SHOW REVISED FOR TOUR
    Stone, Styne and Merrill's adaptation opened on Broadway in '72 as "Sugar," achieving moderate success largely on the strength of Robert Morse's performance in the Jerry-Daphne role and his chemistry with the legendary Cyril Ritchard as Osgood.

    The show was substantially revised for its national tour. It has been reworked again by Stone and director-choreographer Dan Siretta for the new, renamed version that premiered in June to open Houston's Theatre Under the Stars' $100 million new home.

    This is the same production, now on a 50-city national tour. It looks good, with its shimmying, long-legged chorus in Suzy Benzinger's sharp, colorful flapper gowns, bathing suits and lingerie.

    James Leonard Joy's set pieces and backdrops -- and Ken Billington's painterly lights -- alternate black-and-white and fuzzily colored images to evoke the movie one moment and period postcards the next. Musical director Lynn Crigler's orchestra handles the score with jazzy zest.

    It starts hot, with a clever take on the movie's opening car chase and the impressive tap dancing of William Ryall -- amazingly tall, craggy and sinisterly smooth in the George Raft role of the mobster Spats -- and his fleet-footed thugs.

    It gets hotter as bandleader Sweet Sue (a dynamic, brassy Lenora Nemetz) leads her Society Syncopaters in Siretta's buoyant Charleston to "We Play in the Band" and Spats and his men tap up a storm to "Tear the Town Apart."


POTENT SINGER
    But "Hot" doesn't build on its strong start. Partly it's a problem of leads that not only suffer by comparison to the movie originals but from the showier performances of Ryall and Nemetz. Jodi Carmeli looks enough like Monroe to drive the men wild.

    She's a much better dancer and a potent singer, belting "Runnin' Wild" and a soulful, searing "People in My Life" with riveting intensity. But she lacks Monroe's masterful comic timing and the breathy-sexy delivery that could bring Sugar to life.

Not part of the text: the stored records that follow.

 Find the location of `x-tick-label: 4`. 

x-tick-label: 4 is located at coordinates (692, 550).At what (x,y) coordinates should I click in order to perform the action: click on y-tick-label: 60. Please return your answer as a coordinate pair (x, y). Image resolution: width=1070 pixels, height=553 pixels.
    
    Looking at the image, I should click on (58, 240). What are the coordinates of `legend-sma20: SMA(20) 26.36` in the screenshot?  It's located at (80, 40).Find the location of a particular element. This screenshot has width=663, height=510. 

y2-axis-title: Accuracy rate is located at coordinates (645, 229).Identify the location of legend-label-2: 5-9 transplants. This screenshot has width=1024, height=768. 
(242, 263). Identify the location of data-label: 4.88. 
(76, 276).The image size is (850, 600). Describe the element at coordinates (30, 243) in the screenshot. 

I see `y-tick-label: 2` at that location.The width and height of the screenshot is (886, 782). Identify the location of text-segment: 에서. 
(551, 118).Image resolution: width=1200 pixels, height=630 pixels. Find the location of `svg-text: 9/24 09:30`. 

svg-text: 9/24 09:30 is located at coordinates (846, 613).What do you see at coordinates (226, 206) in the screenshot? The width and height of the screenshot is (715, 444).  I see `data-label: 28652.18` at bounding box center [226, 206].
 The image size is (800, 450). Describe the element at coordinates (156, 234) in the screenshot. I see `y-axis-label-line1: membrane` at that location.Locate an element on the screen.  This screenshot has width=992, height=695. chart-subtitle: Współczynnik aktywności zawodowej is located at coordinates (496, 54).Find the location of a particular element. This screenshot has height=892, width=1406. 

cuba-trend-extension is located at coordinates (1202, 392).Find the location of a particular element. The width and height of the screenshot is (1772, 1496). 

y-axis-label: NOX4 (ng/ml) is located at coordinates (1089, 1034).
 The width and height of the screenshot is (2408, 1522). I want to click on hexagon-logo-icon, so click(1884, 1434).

    Arthur Hanket is a smooth, attractive Joe with a strong voice but doesn't invest the role with much personality. Timothy Gulan, though a less impressive singer, gets more mileage from Jerry-Daphne. He's especially effective in his giddy "Magic Nights" mode, reveling in bride-to-be euphoria.

    But Gulan never has a chance to develop any give-and-take with Curtis' walk- through as Osgood. And the show pretty much lies down and goes to sleep for Curtis' big solo "I Fall in Love Too Easily" (a Styne-Sammy Cahn number from "Anchors Aweigh").


NICELY STAGED SEDUCTION
    The second act picks up at times. The yacht seduction scene is nicely staged. Nemetz leads a spirited "When You Meet a Man in Chicago" and Ryall's death -- desperately last-gasp tap-dancing the "Runnin' Wild" theme -- is, well, to die for. But too much of "Hot" is not.